Error rates could not be estimated (Novaseq dataset)

Mehrbod_Estaki · November 26, 2021, 11:09pm

Hi @ju4n_dc,
This is a great question and one we are seeing more often on the forum, and I suspect we'll see more moving forward as NovaSeq and the binning quality scores become more common.

The q2-dada2 is just a wrapper of DADA2 and so will face the same issues as the native version. Using DADA2 for NovaSeq data is doable with some modification (see this discussion here) but that will require you to either use it natively in R, or create your custom branch of q2-dada2 with modifications mentioned in that post. That being said, the developer of DADA2 mentions in that thread that while things look ok, DADA2 has not been thoroughly tested with NovaSeq data, so just be mindful of that if you choose to go that way.
As for using Deblur instead, that is a bit different because Deblur actually uses a pre-trained model for denoising so it technically will not care for the quality scores at all. So, technically you will have no problem running this data through Deblur. That being said, Deblur's error model was based on the MiSeq and HiSeq machines and I'm not aware of any benchmarking of its use with NovaSeq (or other) sequencers. Given that the NovaSeq technology is claimed to have less error rates than MiSeq and HiSeq, I would speculate that applying the more conservative MiSeq/HiSeq error model is ok here, though a more customize model might result in higher # of reads.

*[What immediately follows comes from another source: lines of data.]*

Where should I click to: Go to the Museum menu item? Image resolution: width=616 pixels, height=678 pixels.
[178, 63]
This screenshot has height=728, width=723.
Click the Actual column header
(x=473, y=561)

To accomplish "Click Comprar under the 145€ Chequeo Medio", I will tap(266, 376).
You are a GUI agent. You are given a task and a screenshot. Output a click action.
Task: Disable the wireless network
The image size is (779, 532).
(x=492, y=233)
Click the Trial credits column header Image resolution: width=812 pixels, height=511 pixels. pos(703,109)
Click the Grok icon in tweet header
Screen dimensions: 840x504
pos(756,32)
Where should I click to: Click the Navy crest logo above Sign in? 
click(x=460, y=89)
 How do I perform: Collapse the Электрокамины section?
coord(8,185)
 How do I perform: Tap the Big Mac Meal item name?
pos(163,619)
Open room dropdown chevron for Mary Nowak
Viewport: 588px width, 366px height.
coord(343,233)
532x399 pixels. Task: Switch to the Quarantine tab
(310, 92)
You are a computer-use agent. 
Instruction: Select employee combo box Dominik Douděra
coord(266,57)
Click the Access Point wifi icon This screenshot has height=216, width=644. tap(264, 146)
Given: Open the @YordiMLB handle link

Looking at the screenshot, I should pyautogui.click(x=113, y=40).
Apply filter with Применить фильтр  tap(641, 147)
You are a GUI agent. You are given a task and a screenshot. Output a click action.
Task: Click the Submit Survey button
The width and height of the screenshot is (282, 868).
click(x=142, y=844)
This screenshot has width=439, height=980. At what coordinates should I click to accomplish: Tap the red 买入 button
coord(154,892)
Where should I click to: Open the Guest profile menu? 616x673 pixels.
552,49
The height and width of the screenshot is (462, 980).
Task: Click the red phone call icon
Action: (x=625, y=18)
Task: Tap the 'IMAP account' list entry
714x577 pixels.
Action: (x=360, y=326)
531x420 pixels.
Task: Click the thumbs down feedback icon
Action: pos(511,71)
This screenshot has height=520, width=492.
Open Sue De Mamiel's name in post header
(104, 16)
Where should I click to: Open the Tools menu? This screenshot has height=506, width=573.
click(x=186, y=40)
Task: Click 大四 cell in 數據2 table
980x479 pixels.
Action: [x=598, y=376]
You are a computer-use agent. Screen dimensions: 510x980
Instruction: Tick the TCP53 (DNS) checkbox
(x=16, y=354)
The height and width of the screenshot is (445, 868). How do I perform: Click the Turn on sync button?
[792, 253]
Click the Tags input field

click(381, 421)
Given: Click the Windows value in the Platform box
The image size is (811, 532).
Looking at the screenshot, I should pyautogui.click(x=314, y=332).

The results are comparable , however, using the same bioinformatics pipeline would be more ideal and I would personally recommend that. I'll also add that as read lengths get longer (beyond 100-150 nts) DADA2 tends to retain more reads than Deblur due to the nature of the denoising algorithms (relevant explanation here). So consider sequencing depth as an important factor as well if you are going to mix and match denoisers.

I'd love to hear what others think on this topic, something we'll be facing more on the forum soon I'm sure.